*What needs to be done*. Leaving nothing out, set down all the data exactly.

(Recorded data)
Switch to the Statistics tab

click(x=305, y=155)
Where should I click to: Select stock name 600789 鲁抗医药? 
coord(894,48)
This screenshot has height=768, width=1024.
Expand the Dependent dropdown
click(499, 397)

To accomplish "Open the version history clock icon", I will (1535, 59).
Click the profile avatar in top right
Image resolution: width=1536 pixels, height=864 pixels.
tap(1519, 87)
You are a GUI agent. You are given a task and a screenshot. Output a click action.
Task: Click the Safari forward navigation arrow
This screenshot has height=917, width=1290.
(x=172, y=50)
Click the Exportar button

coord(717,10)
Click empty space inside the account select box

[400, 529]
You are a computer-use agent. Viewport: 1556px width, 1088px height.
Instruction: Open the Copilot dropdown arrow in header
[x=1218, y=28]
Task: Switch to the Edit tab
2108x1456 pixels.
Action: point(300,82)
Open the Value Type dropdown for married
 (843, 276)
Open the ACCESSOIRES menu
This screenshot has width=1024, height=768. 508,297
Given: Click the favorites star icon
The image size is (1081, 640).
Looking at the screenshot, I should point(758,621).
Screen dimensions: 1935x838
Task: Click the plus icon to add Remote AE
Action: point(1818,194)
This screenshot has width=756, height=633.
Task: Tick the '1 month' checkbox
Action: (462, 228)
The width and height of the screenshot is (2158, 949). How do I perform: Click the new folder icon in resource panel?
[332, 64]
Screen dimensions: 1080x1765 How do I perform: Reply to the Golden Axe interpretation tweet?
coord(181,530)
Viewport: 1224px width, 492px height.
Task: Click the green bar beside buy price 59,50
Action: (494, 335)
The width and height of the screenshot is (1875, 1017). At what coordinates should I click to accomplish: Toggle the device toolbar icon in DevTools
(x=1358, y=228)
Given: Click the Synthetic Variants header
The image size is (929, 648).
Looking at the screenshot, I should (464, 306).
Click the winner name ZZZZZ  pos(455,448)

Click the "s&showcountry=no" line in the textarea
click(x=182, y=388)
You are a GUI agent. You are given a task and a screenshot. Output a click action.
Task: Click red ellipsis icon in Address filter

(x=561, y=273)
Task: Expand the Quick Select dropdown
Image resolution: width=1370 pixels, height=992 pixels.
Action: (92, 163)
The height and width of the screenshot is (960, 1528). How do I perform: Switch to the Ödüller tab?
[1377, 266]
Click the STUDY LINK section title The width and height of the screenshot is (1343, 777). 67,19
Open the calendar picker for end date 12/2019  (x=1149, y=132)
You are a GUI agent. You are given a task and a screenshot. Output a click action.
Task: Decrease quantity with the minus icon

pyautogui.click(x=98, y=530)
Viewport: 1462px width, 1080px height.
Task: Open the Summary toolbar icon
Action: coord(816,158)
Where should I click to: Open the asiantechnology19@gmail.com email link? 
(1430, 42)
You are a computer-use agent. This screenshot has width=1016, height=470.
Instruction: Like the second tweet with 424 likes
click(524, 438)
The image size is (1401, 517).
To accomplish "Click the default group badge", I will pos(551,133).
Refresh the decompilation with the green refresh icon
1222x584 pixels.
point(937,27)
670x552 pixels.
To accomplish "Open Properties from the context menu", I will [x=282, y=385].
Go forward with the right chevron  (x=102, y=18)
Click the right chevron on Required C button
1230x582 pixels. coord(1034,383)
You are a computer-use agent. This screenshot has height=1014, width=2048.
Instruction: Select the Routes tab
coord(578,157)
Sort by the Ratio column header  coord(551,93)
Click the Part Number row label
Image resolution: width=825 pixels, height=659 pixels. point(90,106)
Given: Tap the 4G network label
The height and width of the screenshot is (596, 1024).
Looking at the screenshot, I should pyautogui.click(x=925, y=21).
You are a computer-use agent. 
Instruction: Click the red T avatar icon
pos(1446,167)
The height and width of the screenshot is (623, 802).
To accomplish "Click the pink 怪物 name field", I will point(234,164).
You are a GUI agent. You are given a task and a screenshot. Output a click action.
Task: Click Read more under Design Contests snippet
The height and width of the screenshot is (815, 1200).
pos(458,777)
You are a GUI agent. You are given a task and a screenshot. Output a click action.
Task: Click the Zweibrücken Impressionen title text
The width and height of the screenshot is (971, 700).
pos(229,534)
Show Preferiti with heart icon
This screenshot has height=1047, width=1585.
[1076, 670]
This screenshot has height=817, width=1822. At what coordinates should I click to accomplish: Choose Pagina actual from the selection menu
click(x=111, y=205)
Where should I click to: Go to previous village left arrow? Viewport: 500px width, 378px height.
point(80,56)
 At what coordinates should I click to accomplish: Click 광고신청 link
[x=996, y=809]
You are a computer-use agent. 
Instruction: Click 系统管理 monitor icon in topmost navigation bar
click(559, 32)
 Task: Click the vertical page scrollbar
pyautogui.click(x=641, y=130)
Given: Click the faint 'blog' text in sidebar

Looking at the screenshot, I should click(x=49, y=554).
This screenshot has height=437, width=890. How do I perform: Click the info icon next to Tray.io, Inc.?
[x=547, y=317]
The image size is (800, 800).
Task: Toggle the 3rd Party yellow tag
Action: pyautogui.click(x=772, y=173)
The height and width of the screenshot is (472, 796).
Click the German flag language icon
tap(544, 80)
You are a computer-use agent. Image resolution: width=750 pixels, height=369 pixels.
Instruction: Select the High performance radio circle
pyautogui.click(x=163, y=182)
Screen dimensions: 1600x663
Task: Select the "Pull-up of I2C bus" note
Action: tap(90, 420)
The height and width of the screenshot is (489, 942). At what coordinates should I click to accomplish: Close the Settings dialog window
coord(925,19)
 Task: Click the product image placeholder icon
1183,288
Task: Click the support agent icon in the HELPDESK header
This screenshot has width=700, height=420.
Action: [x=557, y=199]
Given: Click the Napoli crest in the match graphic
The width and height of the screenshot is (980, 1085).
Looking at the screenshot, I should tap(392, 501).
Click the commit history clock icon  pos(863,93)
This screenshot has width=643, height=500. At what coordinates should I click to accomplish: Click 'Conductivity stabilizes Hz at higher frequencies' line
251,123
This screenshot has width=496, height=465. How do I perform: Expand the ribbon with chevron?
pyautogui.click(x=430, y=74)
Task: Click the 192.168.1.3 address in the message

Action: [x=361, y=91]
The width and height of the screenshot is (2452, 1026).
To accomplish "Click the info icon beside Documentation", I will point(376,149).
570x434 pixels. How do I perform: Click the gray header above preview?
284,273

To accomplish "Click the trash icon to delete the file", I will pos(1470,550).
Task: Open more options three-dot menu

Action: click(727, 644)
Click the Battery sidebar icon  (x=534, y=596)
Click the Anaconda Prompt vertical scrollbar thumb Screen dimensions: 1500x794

*Your response*.
Switch to the Statistics tab

click(x=305, y=155)
Where should I click to: Select stock name 600789 鲁抗医药? 
coord(894,48)
This screenshot has height=768, width=1024.
Expand the Dependent dropdown
click(499, 397)

To accomplish "Open the version history clock icon", I will (1535, 59).
Click the profile avatar in top right
Image resolution: width=1536 pixels, height=864 pixels.
tap(1519, 87)
You are a GUI agent. You are given a task and a screenshot. Output a click action.
Task: Click the Safari forward navigation arrow
This screenshot has height=917, width=1290.
(x=172, y=50)
Click the Exportar button

coord(717,10)
Click empty space inside the account select box

[400, 529]
You are a computer-use agent. Viewport: 1556px width, 1088px height.
Instruction: Open the Copilot dropdown arrow in header
[x=1218, y=28]
Task: Switch to the Edit tab
2108x1456 pixels.
Action: point(300,82)
Open the Value Type dropdown for married
 (843, 276)
Open the ACCESSOIRES menu
This screenshot has width=1024, height=768. 508,297
Given: Click the favorites star icon
The image size is (1081, 640).
Looking at the screenshot, I should point(758,621).
Screen dimensions: 1935x838
Task: Click the plus icon to add Remote AE
Action: point(1818,194)
This screenshot has width=756, height=633.
Task: Tick the '1 month' checkbox
Action: (462, 228)
The width and height of the screenshot is (2158, 949). How do I perform: Click the new folder icon in resource panel?
[332, 64]
Screen dimensions: 1080x1765 How do I perform: Reply to the Golden Axe interpretation tweet?
coord(181,530)
Viewport: 1224px width, 492px height.
Task: Click the green bar beside buy price 59,50
Action: (494, 335)
The width and height of the screenshot is (1875, 1017). At what coordinates should I click to accomplish: Toggle the device toolbar icon in DevTools
(x=1358, y=228)
Given: Click the Synthetic Variants header
The image size is (929, 648).
Looking at the screenshot, I should (464, 306).
Click the winner name ZZZZZ  pos(455,448)

Click the "s&showcountry=no" line in the textarea
click(x=182, y=388)
You are a GUI agent. You are given a task and a screenshot. Output a click action.
Task: Click red ellipsis icon in Address filter

(x=561, y=273)
Task: Expand the Quick Select dropdown
Image resolution: width=1370 pixels, height=992 pixels.
Action: (92, 163)
The height and width of the screenshot is (960, 1528). How do I perform: Switch to the Ödüller tab?
[1377, 266]
Click the STUDY LINK section title The width and height of the screenshot is (1343, 777). 67,19
Open the calendar picker for end date 12/2019  (x=1149, y=132)
You are a GUI agent. You are given a task and a screenshot. Output a click action.
Task: Decrease quantity with the minus icon

pyautogui.click(x=98, y=530)
Viewport: 1462px width, 1080px height.
Task: Open the Summary toolbar icon
Action: coord(816,158)
Where should I click to: Open the asiantechnology19@gmail.com email link? 
(1430, 42)
You are a computer-use agent. This screenshot has width=1016, height=470.
Instruction: Like the second tweet with 424 likes
click(524, 438)
The image size is (1401, 517).
To accomplish "Click the default group badge", I will pos(551,133).
Refresh the decompilation with the green refresh icon
1222x584 pixels.
point(937,27)
670x552 pixels.
To accomplish "Open Properties from the context menu", I will [x=282, y=385].
Go forward with the right chevron  (x=102, y=18)
Click the right chevron on Required C button
1230x582 pixels. coord(1034,383)
You are a computer-use agent. This screenshot has height=1014, width=2048.
Instruction: Select the Routes tab
coord(578,157)
Sort by the Ratio column header  coord(551,93)
Click the Part Number row label
Image resolution: width=825 pixels, height=659 pixels. point(90,106)
Given: Tap the 4G network label
The height and width of the screenshot is (596, 1024).
Looking at the screenshot, I should pyautogui.click(x=925, y=21).
You are a computer-use agent. 
Instruction: Click the red T avatar icon
pos(1446,167)
The height and width of the screenshot is (623, 802).
To accomplish "Click the pink 怪物 name field", I will point(234,164).
You are a GUI agent. You are given a task and a screenshot. Output a click action.
Task: Click Read more under Design Contests snippet
The height and width of the screenshot is (815, 1200).
pos(458,777)
You are a GUI agent. You are given a task and a screenshot. Output a click action.
Task: Click the Zweibrücken Impressionen title text
The width and height of the screenshot is (971, 700).
pos(229,534)
Show Preferiti with heart icon
This screenshot has height=1047, width=1585.
[1076, 670]
This screenshot has height=817, width=1822. At what coordinates should I click to accomplish: Choose Pagina actual from the selection menu
click(x=111, y=205)
Where should I click to: Go to previous village left arrow? Viewport: 500px width, 378px height.
point(80,56)
 At what coordinates should I click to accomplish: Click 광고신청 link
[x=996, y=809]
You are a computer-use agent. 
Instruction: Click 系统管理 monitor icon in topmost navigation bar
click(559, 32)
 Task: Click the vertical page scrollbar
pyautogui.click(x=641, y=130)
Given: Click the faint 'blog' text in sidebar

Looking at the screenshot, I should click(x=49, y=554).
This screenshot has height=437, width=890. How do I perform: Click the info icon next to Tray.io, Inc.?
[x=547, y=317]
The image size is (800, 800).
Task: Toggle the 3rd Party yellow tag
Action: pyautogui.click(x=772, y=173)
The height and width of the screenshot is (472, 796).
Click the German flag language icon
tap(544, 80)
You are a computer-use agent. Image resolution: width=750 pixels, height=369 pixels.
Instruction: Select the High performance radio circle
pyautogui.click(x=163, y=182)
Screen dimensions: 1600x663
Task: Select the "Pull-up of I2C bus" note
Action: tap(90, 420)
The height and width of the screenshot is (489, 942). At what coordinates should I click to accomplish: Close the Settings dialog window
coord(925,19)
 Task: Click the product image placeholder icon
1183,288
Task: Click the support agent icon in the HELPDESK header
This screenshot has width=700, height=420.
Action: [x=557, y=199]
Given: Click the Napoli crest in the match graphic
The width and height of the screenshot is (980, 1085).
Looking at the screenshot, I should tap(392, 501).
Click the commit history clock icon  pos(863,93)
This screenshot has width=643, height=500. At what coordinates should I click to accomplish: Click 'Conductivity stabilizes Hz at higher frequencies' line
251,123
This screenshot has width=496, height=465. How do I perform: Expand the ribbon with chevron?
pyautogui.click(x=430, y=74)
Task: Click the 192.168.1.3 address in the message

Action: [x=361, y=91]
The width and height of the screenshot is (2452, 1026).
To accomplish "Click the info icon beside Documentation", I will point(376,149).
570x434 pixels. How do I perform: Click the gray header above preview?
284,273

To accomplish "Click the trash icon to delete the file", I will pos(1470,550).
Task: Open more options three-dot menu

Action: click(727, 644)
Click the Battery sidebar icon  (x=534, y=596)
Click the Anaconda Prompt vertical scrollbar thumb Screen dimensions: 1500x794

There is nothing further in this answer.